Nice summary of China's thinking regarding our bilateral economic relationship:
America is used to having it all its own way. In 1972, as the US opened diplomatic relations with China, it abandoned pegging the dollar to gold. That enabled it--through its monopoly on printing US dollars--to create huge trade and investment advantages. Its economy grew strongly as it managed the value of its currency at the expense of other nations.
Washington has not always fully acknowledged that from 2000, the year China joined the World Trade Organization, to 2008 the US dollar declined against many currencies, while from 2005 to 2008 Beijing gradually increased the US dollar exchange rate of the renminbi by 21 percent.
The US stimulus plan increased America's debt and deficits and will decrease the value of the dollar. China increased its holding of dollars as America's other trade partners reduced theirs. As the US financial crisis loomed, China pegged the renminbi to increase stability and exert a positive influence on its economic recovery. It will keep a relatively stable renminbi exchange rate to ensure its economic growth is steady rather than uncontrollable, which would harm all nations. Currently, China is providing stability as the largest holder of US government debt and US dollar-denominated reserves.
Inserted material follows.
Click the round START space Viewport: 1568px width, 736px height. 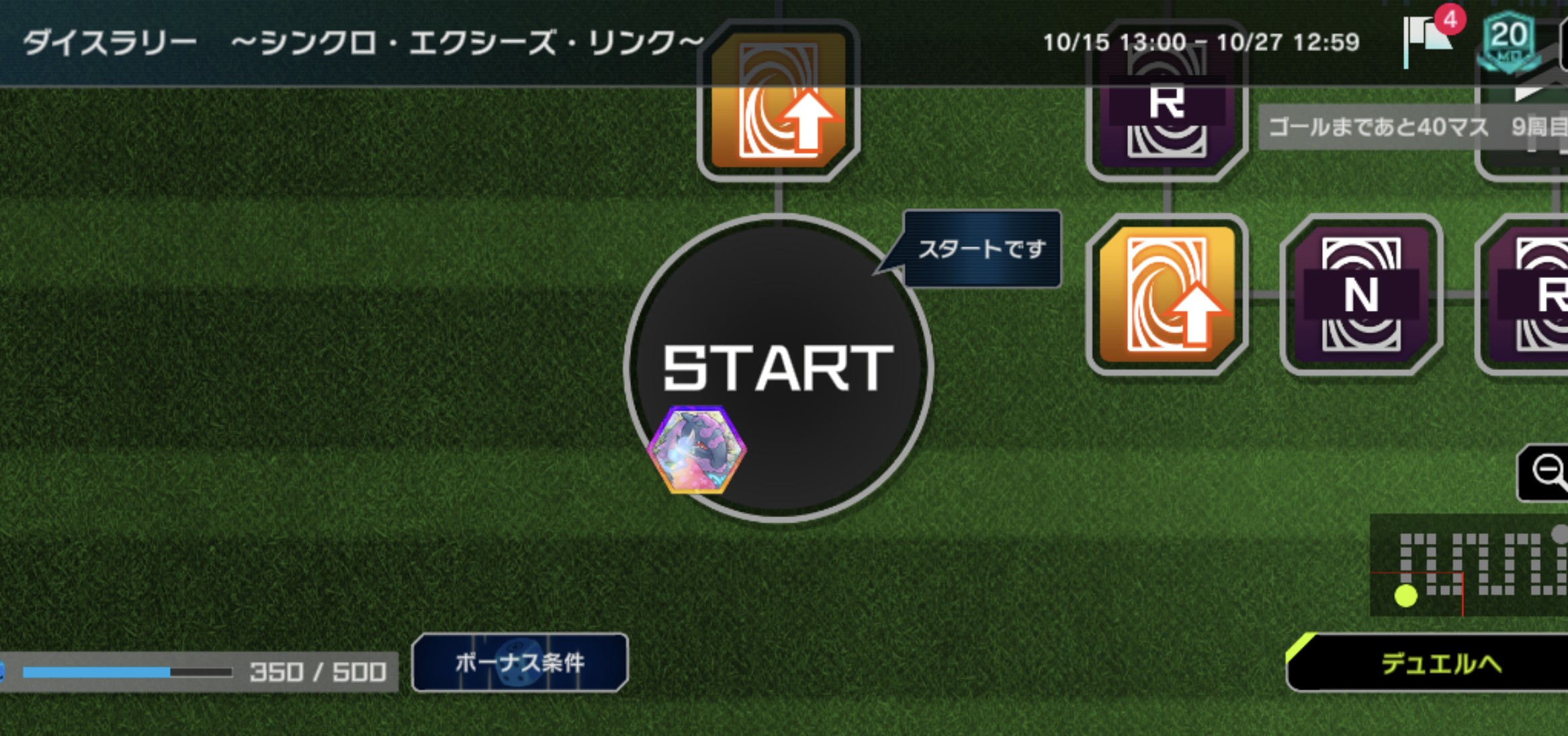point(779,368)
China-US relations changed when the world learnt that America's financial system would collapse unless the government saved insolvent US-based global banks, insurance companies and carmakers. The bail-out turned the US government into the largest shareholder of formerly privately-owned companies, subsidizing their commercial failure. Laissez faire theories, which US policymakers still demand that China adopt, were suddenly replaced by massive US government control of market forces.
The US often pursues policies that are "win-win" for itself alone. Its policymakers would undermine China's vital national security and economic interests while seeking China's help in protecting America's vital interests. But the reality is that the policies America proposed are implementable and sustainable only if they are beneficial also for China. The Strategic and Economic Dialogue should focus on new US policies instead of trying to change China's policies, which are essential for global economic recovery.
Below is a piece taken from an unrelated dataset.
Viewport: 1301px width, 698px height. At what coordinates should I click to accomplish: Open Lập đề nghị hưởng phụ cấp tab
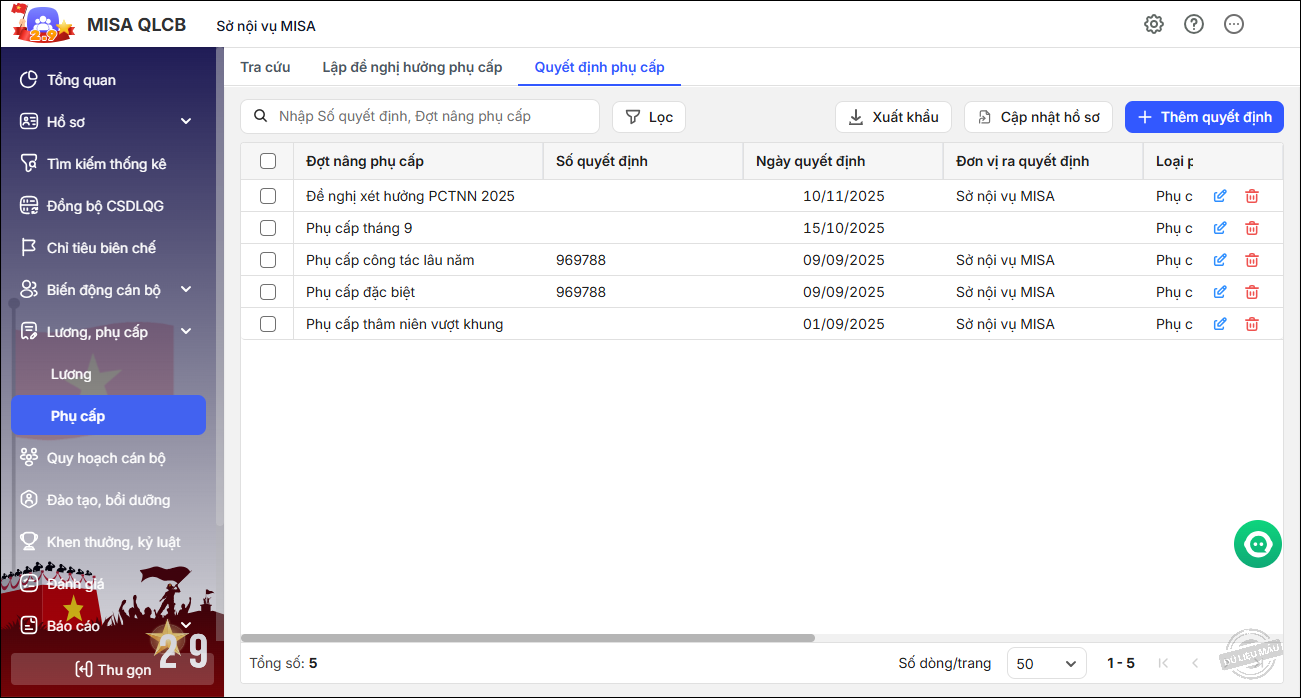coord(412,67)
An excellent and hard-to-refute summary argument. Our success in encouraging China's rise is such that it can now legitimately claim to be working on behalf of global economic security as much or more than America. In short, it can make the claim that "what's good for China is good for the world," an argument to which only America could lay serious claim in past decades.
This is why we've never going to war with China; the codependency on globalization is profound.